▶ [TO BE DONE] Carry on the review of Freeman's book on second language teaching, picking up right after its final sentence.

▶ [EXTRACT]
▼▼▼

The third part involves mental activities that affect the field of second language teaching. Chapters 7 and 8 focus on the “thinking” process and trace the historical path, showing methodological changes along generations. Therefore Freeman describes relevant methods that respond to behavioral approaches - Grammar Translation, Audio-lingual and Direct Method-, as well as meaning-based perspectives, such as Community Language Learning, Natural approach, Suggestopedia and Silent Ways. He expands on the combination of several Communicative Methods and the current search for Heuristic Methodologies, which are more oriented toward teachers’ action research and reflective uses of language (Table 7.5 p. 145). Then the author analyzes seminal works based on decision-making (Shavelson 1973, Woods 1996) and thought processes (Clark and Peterson 1986, Borg 2003) and claims that, “The process-product paradigm waned in favor of the qualitative-hermeneutic paradigm”... and that… “… conceptions of thinking moved away from cognitivist views of information processing to favor situated cognition...and ultimately socio -cultural theorizations...” (Chapter 8 p.161).

The following two chapters address the mental process of “knowing.” In Chapter 9 Freeman lays out distinctive foci and strategies that characterize different types of knowledge. While in the sixties major emphasis was given to disciplinary knowledge in an attempt to understand the “what” or content, during the 70s the focus was pedagogical knowledge, interested in the “how” or ways of teaching. Likewise, in the 80s and 90s people move to a situated knowledge, integrating the “who” and “where” into the educational scene, while today heuristic knowledge is motivated by reasoning and looking for “why” questions (Tables 9.1 and 9.3 pp. 163 and 183, respectively). The author provides a model of knowledge-for-teaching languages that is rooted in Shulman’s familiar notion of pedagogical content knowledge (1987). As shown in Figure 9.3 (p. 180) the model presents language uses within the classroom and in the professional world.

▲▲▲

▶ [SUPPLIED MATERIAL]
▼▼▼

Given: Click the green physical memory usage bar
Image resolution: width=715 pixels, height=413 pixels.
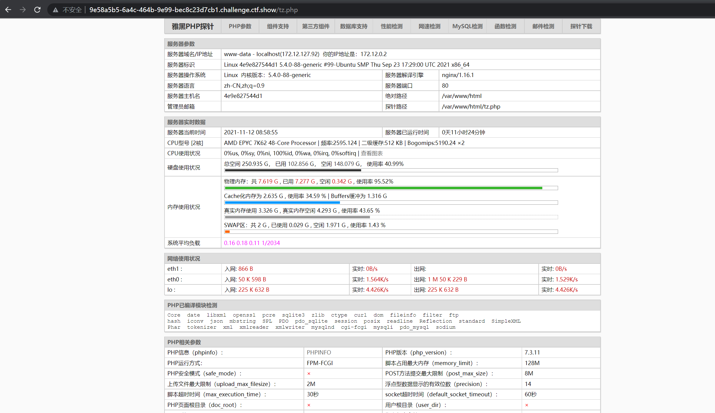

▲▲▲

▶ [RESPONSE]
In Chapter 10 Freeman incorporates the concept of “geography of knowledge” (Finnegan 2013) to synthesize the interplay of material and immaterial forces that co-exist in the teaching experience. As the author explains, the geography is made up of concrete places, actions, and people as well as abstract ideas, beliefs, and attitudes. He follows different institutions and settings, such as TESOL (Teaching English to Speakers of Other Languages), IATEFL (International Association of Teaching English as Foreign Language) and ELT (English Language Teaching) to show that in spite of the different “metaphorical maps” they mostly share the same “learn-then-apply” procedure and similar structural features of pathways, providers and purposes (Table 10.1 p. 189). Chapter 11 emphasizes the mental process of “reflection,” which leads to a deeper and more enduring understanding of the classroom problematic. Freeman encourages a reflective posture that activates teachers’ heuristic knowledge, drawing from personal experiences, institutional context, norms and appreciation (Figure 11.1 p. 218). Above all he states that teaching preparation programs should stimulate candidates’ ability to question their own practice and connect theories with their teaching experiences.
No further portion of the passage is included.